1. A trip to Europe is great anytime you can swing it, but for a typical American-style vacation of only 1-2 weeks, the ideal time to go – for reasons of lower airfare, optimal weather and fewer fellow vacationers – is in the May/June and September/October time frames.
  2. Credit cards provide the best rate of exchange, so bring your preferred card and a couple of different ones for backup. Not many places take American Express. Also, call your credit card companies and let them know your travel dates and destinations. Otherwise, they will see international use and may suspend your card out of fraud concerns to protect both you and them. Parking ramps and toll booths take credit cards, which is very convenient. However, you will need some Euro. So, especially if you arrive very early in the morning, exchange some money at the airport before leaving because banks will not be open at that time.
  3. Most package vacation tours suck.
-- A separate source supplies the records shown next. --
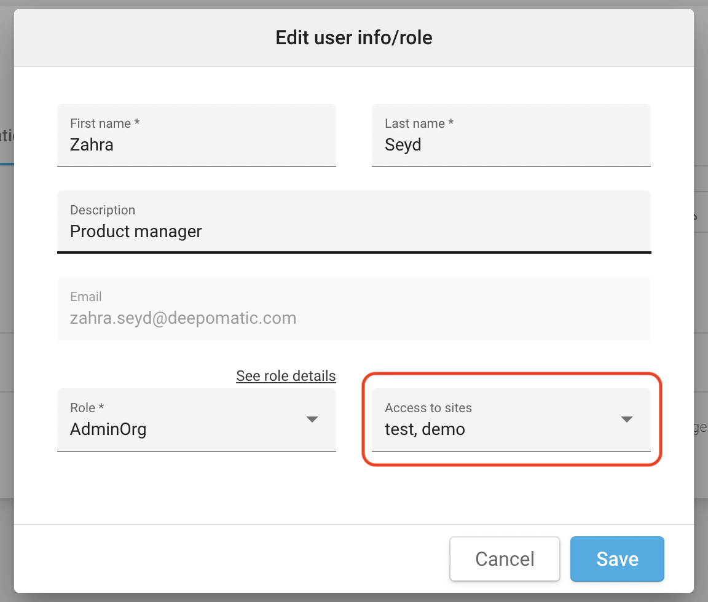Screen dimensions: 708x602
Task: Expand the Access to sites dropdown
Action: [511, 420]
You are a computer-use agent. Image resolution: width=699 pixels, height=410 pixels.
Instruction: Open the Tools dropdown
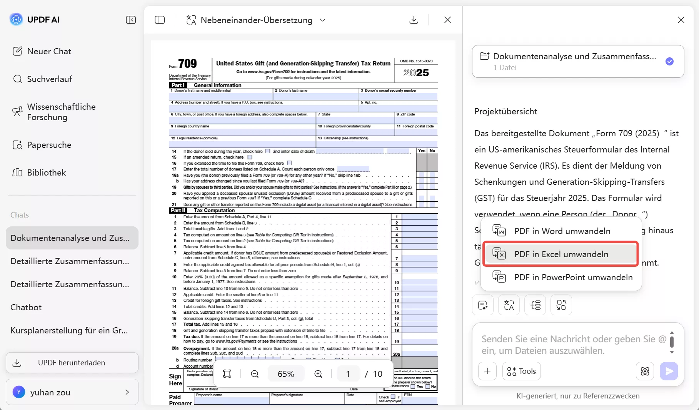click(x=521, y=371)
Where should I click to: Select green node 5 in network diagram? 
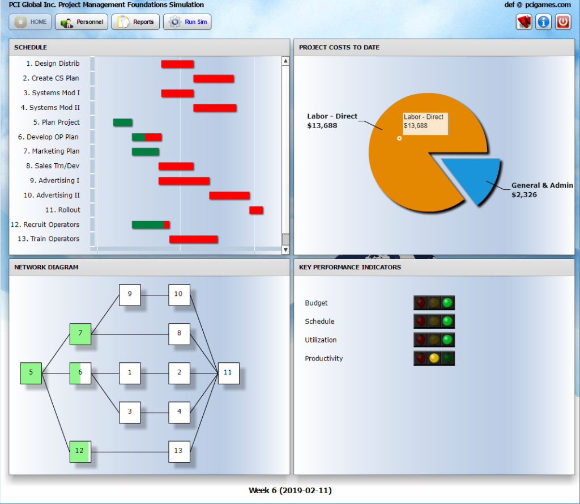31,372
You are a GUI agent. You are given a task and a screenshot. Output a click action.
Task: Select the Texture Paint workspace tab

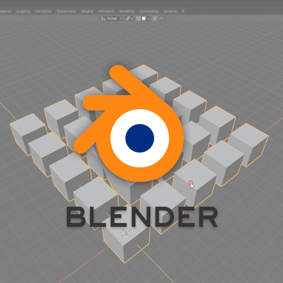pyautogui.click(x=66, y=11)
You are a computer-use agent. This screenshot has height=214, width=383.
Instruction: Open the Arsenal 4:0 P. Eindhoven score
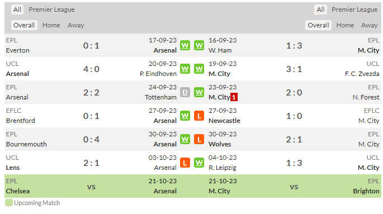[x=91, y=69]
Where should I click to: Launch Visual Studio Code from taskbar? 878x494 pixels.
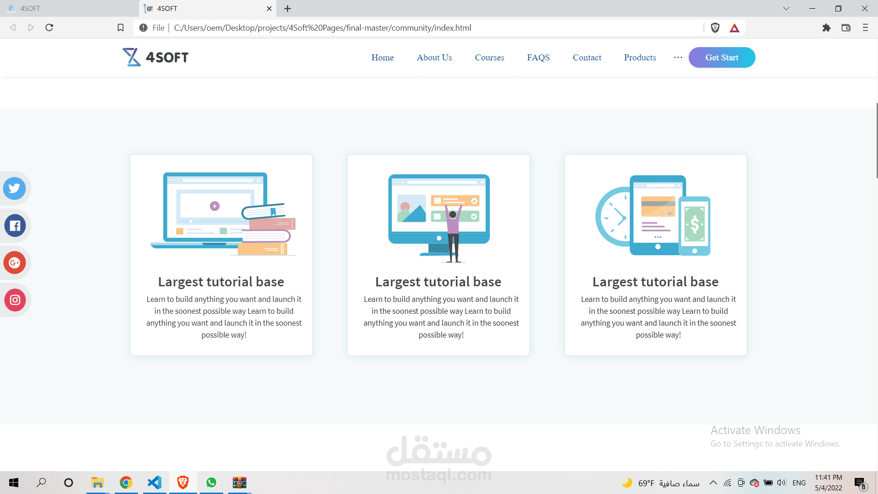click(155, 483)
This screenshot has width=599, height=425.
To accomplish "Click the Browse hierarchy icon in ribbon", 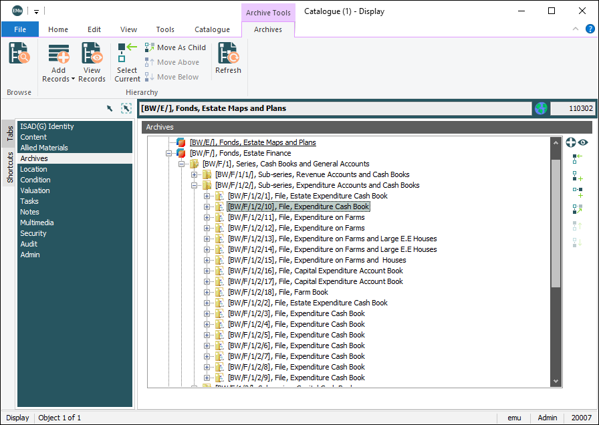I will pos(19,53).
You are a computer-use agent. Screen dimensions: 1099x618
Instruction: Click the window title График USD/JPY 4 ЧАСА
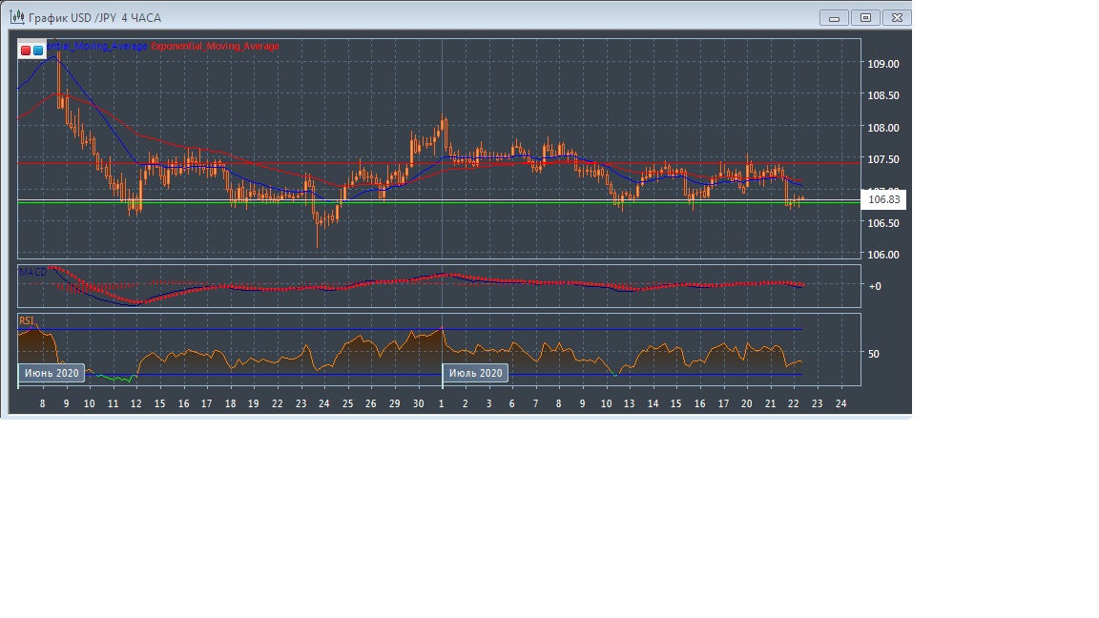coord(94,18)
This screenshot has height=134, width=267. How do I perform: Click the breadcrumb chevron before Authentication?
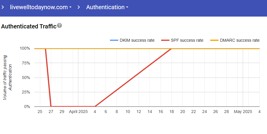(79, 7)
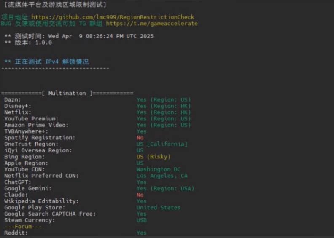This screenshot has width=334, height=238.
Task: Click the Multination section header
Action: (x=67, y=93)
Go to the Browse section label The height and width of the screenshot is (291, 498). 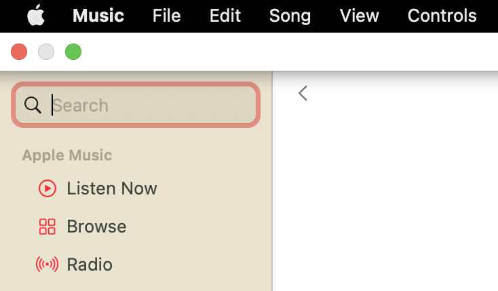click(x=96, y=226)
Go with 1, 2 or, at most, a small group of like-minded people.
  4. Car or van rental is ideal for controlling your own destiny. Make sure you get a newer model GPS and full insurance. In the USA, personal coverage typically only covers vehicle rentals in the USA. Your coverage usually does not extend to rental contracts abroad, but double check with your agent. With all the narrow roads and tight driving spaces, it’s almost a guarantee that you will at least ding the car and have to pay for repairs that exceed the cost of insurance. The real payoff is in the peace of mind you will have when you back into those small steel poles that protect trees along boulevard parking stalls that you simply cannot see through the back window nor in any mirror. Not to mention all the other factors that negatively impact your driving abilities: fatigue, literally hundreds of roundabouts, unfamiliarity with the routes, European road sign symbols that seem to make no sense (in fact, review them online before you leave, and practice a few roundabouts, too), etc. A driver has enough to worry about, and the insurance will help make for a more pleasurable trip.
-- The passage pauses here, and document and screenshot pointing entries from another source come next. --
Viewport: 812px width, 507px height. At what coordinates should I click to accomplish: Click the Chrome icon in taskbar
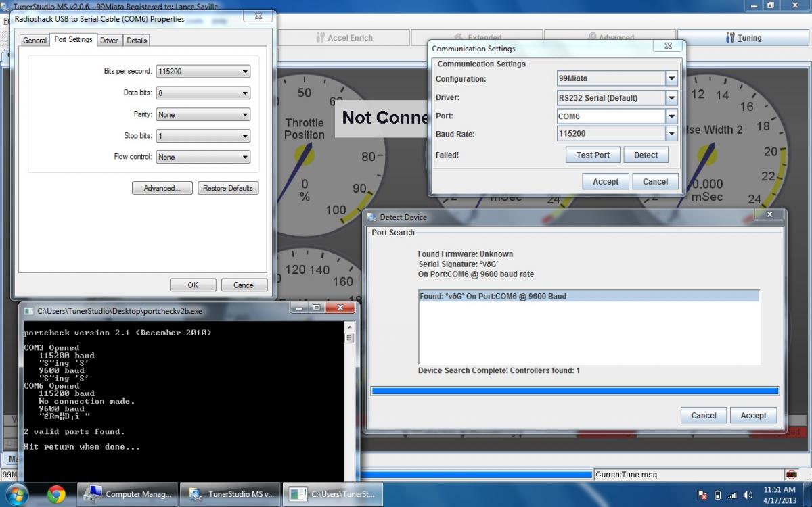pos(56,494)
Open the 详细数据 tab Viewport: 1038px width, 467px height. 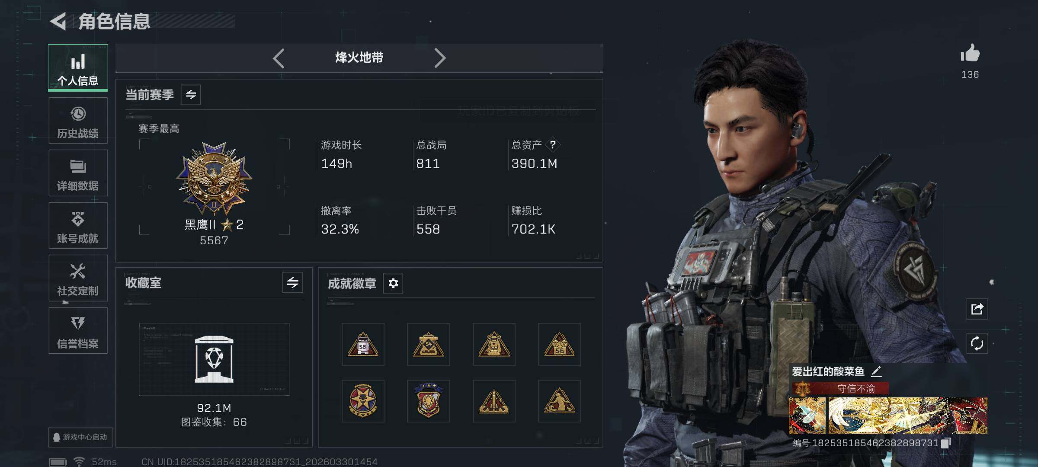pos(78,173)
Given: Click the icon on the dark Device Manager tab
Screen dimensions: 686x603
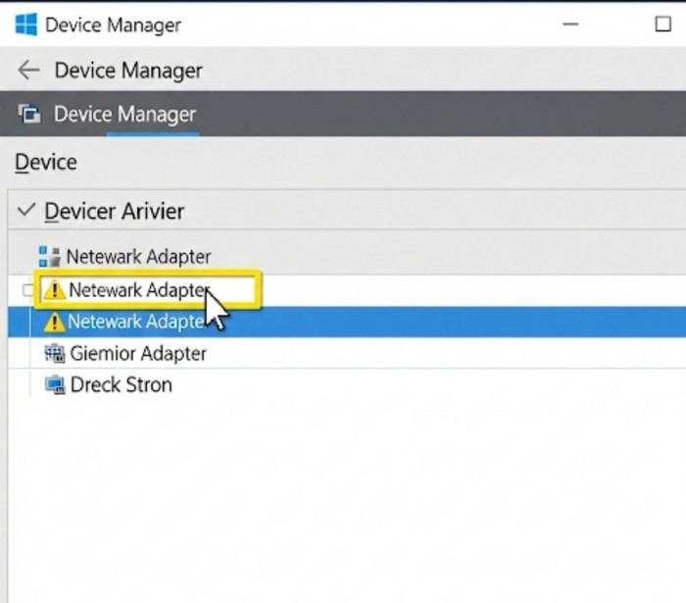Looking at the screenshot, I should pyautogui.click(x=29, y=115).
  5. Bring your “A” game, 5-speed driving skills (automatics are hard to come and are more expensive), and the front passenger should serve as navigator – even with a GPS, which are never perfect. Should you miss a turn – even with a GPS and navigator, it does happen – just relax because the GPS will re-calculate. Also, stay out of the far left driving lane unless you’re going 120mph or very quickly passing someone in the middle lanes(s).
  6. Americans get hung up on Europeans, especially the French, and worse still the Parisians, being mean or not liking them. Firstly, it’s not all you. They typically treat everyone the same even fellow French. Relax and realize that there are many frustrations that can occur on a European trip. It’s all part of the fun and adventure.
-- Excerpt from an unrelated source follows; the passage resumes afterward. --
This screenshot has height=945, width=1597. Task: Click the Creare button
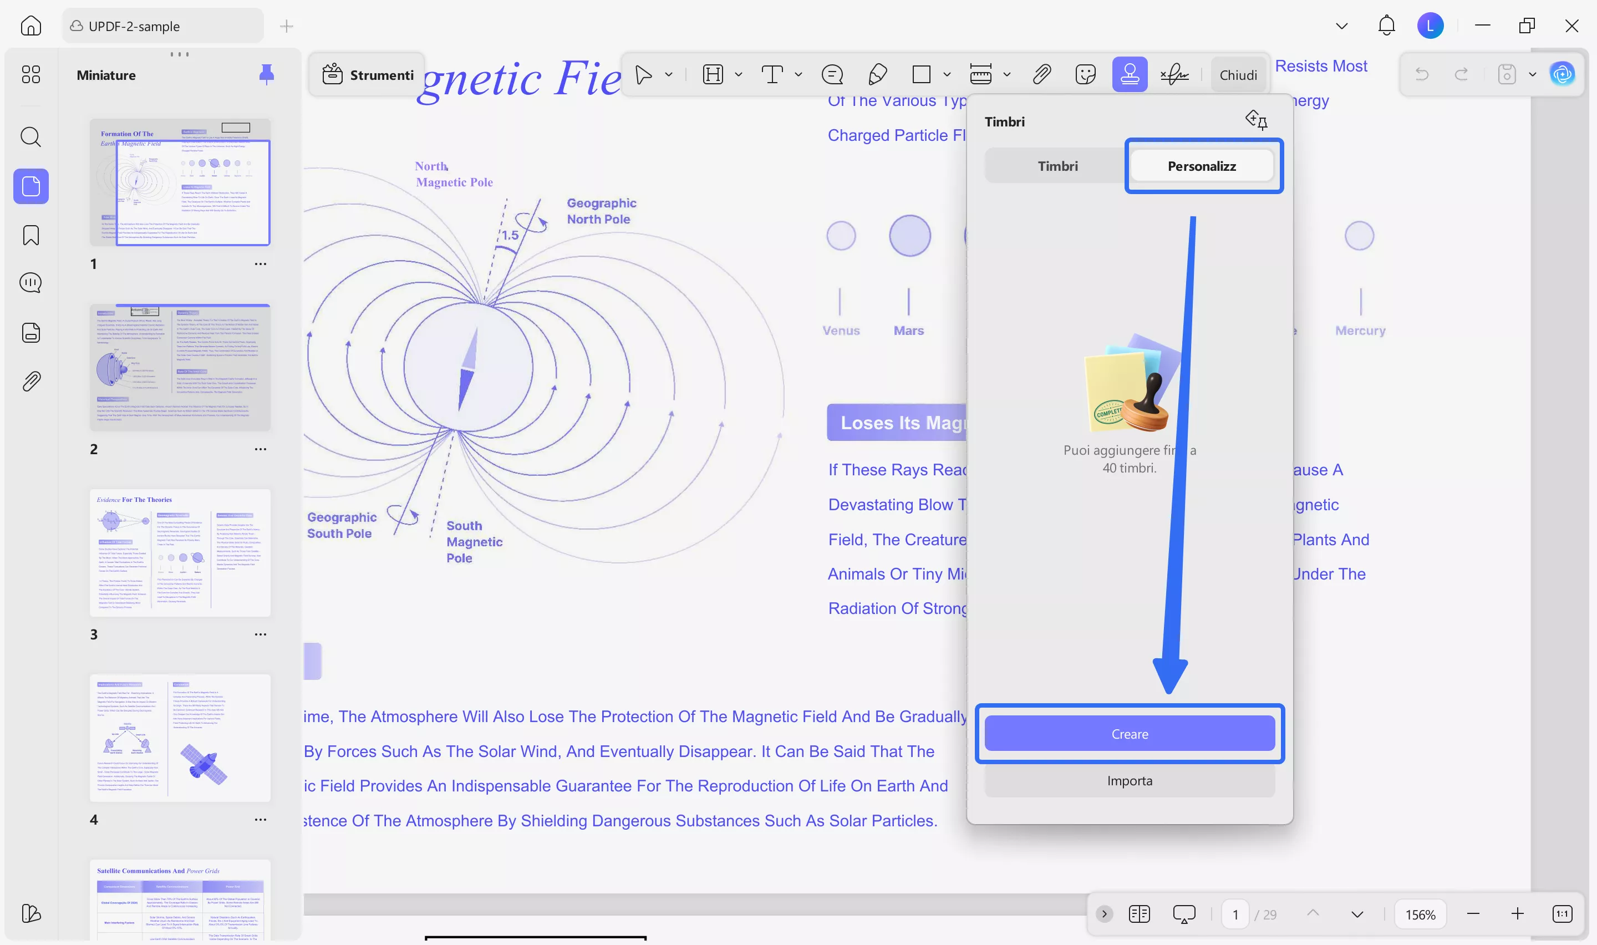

  7. No obnoxious American behavior or clothing. It’s amazing how many tourists – afterall, that’s what we are – openly fulfill the ugly American stereotype! The goal is not to necessarily blend in, but to not stand out. So, as patriotic and proud as we both are, no American flag emblems nor symbols that reveal our nationality. Also falling into that category: shorts, baseball caps, fanny packs, loudness, calling unwanted attention to yourself, etc.
  8. A rule of thumb is that the center of most village and cities is that the centre ville (town center) presents the best options for lodging, restaurants, sightseeing, etc. Set the GPS accordingly.
  9. Cuban cigars in Europe are authentic when purchased at any tabac. There is no embargo of Cuba in Europe, so there is no market for fakes. Unlike in the USA and Mexico, where most all Cubans are fake. However, Cuban cigar quality has suffered in recent years and quality varies from cigar-to-cigar within each box. So, if possible, light up in the store or in close proximity to the shop at which you purchased them, in the event you need to return one or two.